- [Assignment]: Make an exact copy of all the entries, but do not reproduce the pictures.

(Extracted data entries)
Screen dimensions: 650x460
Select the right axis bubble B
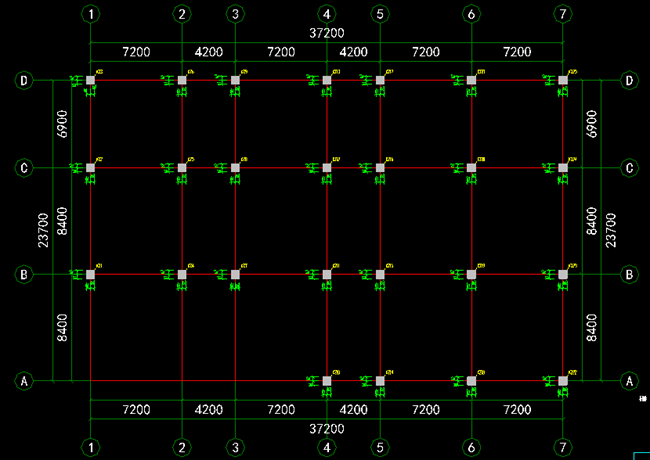[x=629, y=274]
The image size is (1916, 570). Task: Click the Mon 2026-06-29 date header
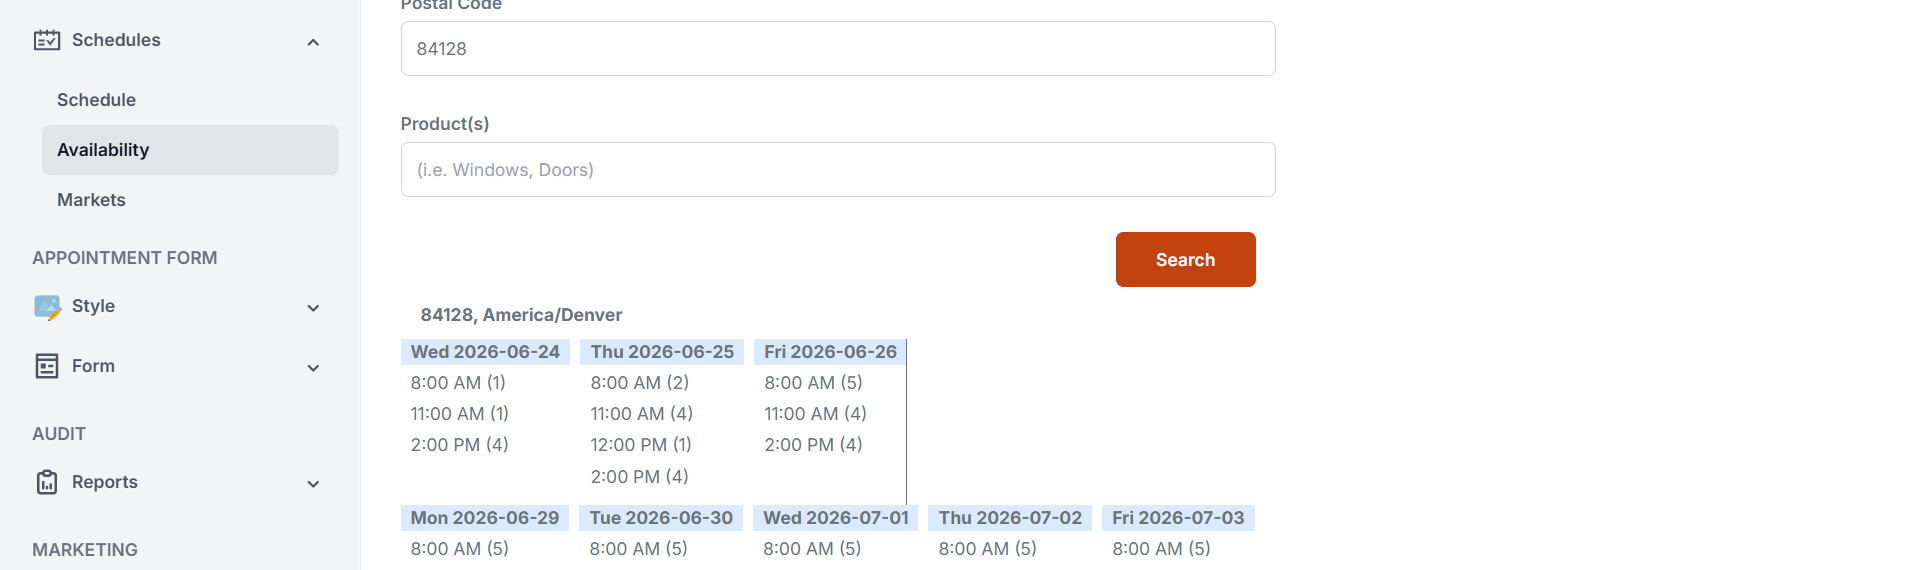coord(485,518)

- [Written answer]:
Screen dimensions: 650x460
Select the right axis bubble B
[x=629, y=274]
The image size is (1916, 570). Task: Click the Mon 2026-06-29 date header
coord(485,518)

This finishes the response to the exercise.